Worst OR% since 1997

   20 Wyoming   12.8
1. 17 Liberty   15.0
2. 03 Air Force 15.4
3. 19 Wyoming   15.9
4. 05 Army      15.9
5. 11 Denver    16.4

Wyoming doesn’t always surrender once a shot goes up. They occasionally win the scramble for a long rebound after a 3-pointer or a loose ball after a blocked shot. But they almost never get the kinds of offensive rebounds that Cockburn gets: winning a physical battle for a ball near the rim.

However, what if a team didn’t try at all? Say once a shot went up, all five players sprinted to the other end of the floor. How many offensive rebounds would they get?

You might think the answer is zero, but it’s not zero. In basketball as in life, sometimes you get rewards even when you don’t try. For instance, there will be times when your opponent blocks a shot directly out of bounds. Despite what your favorite elderly broadcaster will tell you, even Bill Russell did this from time to time.

When this happens you get an offensive rebound that is not credited to an individual.
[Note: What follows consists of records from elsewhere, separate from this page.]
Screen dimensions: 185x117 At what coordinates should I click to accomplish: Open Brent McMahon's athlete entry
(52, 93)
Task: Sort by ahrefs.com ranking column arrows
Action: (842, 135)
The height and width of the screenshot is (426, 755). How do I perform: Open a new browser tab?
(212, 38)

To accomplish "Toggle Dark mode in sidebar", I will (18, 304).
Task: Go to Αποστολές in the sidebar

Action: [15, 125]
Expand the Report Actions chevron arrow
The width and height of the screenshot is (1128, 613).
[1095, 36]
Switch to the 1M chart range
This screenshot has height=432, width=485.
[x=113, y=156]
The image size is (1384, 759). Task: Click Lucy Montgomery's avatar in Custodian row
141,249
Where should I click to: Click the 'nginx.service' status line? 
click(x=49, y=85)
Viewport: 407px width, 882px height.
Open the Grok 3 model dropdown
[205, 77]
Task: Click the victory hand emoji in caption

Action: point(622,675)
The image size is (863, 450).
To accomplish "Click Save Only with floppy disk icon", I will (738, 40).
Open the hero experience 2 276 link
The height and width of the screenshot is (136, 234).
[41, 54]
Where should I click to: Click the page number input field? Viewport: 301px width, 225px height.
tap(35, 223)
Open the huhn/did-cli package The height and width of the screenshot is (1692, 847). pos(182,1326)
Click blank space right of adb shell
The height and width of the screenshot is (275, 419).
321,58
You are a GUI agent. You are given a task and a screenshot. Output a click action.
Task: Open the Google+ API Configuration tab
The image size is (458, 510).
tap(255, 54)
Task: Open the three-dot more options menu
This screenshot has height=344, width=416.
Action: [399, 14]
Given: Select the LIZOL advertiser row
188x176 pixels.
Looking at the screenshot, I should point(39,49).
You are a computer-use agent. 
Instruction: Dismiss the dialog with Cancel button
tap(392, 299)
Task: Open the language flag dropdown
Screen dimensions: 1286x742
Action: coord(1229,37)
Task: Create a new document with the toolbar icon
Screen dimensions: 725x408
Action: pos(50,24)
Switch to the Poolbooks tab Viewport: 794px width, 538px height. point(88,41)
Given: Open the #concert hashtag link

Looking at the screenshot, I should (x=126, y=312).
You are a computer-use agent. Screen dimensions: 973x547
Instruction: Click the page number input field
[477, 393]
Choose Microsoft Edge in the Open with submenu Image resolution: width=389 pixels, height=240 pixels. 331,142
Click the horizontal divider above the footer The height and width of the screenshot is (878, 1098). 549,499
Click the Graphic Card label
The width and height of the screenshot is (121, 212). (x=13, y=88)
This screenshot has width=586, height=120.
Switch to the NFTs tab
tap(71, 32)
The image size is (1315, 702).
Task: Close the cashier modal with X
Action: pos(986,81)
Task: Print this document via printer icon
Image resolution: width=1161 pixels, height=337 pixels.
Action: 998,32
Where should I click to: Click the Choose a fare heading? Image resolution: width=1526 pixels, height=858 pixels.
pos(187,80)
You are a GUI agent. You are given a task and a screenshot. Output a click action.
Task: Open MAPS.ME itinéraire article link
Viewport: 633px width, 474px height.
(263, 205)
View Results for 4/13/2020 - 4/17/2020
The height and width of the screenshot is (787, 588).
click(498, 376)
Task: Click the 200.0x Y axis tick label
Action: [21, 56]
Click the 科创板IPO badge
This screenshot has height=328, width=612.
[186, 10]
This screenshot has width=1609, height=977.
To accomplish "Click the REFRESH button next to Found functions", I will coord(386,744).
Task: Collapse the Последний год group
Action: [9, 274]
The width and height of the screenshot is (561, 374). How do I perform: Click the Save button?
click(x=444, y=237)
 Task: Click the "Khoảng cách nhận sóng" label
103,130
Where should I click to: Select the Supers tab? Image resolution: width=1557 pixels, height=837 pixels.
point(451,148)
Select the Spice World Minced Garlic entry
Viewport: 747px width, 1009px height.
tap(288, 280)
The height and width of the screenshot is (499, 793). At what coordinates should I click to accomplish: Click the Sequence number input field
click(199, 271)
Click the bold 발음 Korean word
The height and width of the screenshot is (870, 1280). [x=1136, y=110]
It is credited to the team. In addition to the 29 individual offensive rebounds credited to Wyoming, the Cowboys have benefited from an additional 12 “team”, or non-individual rebounds.

I’m not sick enough to go through Synergy and figure out how many of those non-individual rebounds were pure luck and how many were the result of effort. But it stands to reason that some non-individual rebounds are the result of effort. In every game, it seems like there’s at least one case of a defensive player fumbling a potential rebound out of bounds as he’s harassed by an opponent.2

We can test this using data. If effort produces more non-individual rebounds we should see that in a comparison of a team’s OR% based on individual rebounds to its OR% based on non-individual rebounds. Let’s take a look, using all teams from 2005-2019…

You favorite elderly broadcaster will tell you that you make your own breaks and in this case, there’s some truth to that. A team that is getting more individual offensive rebounds and theoretically contesting more offensive rebounds also gets a few more of those rebounds that the defense loses out of bounds and thus are not credited to an individual.

And herein lies a method to guess at what the offensive rebounding percentage might be for a team conceding every offensive rebound. Let’s just expand that horizontal axis a bit.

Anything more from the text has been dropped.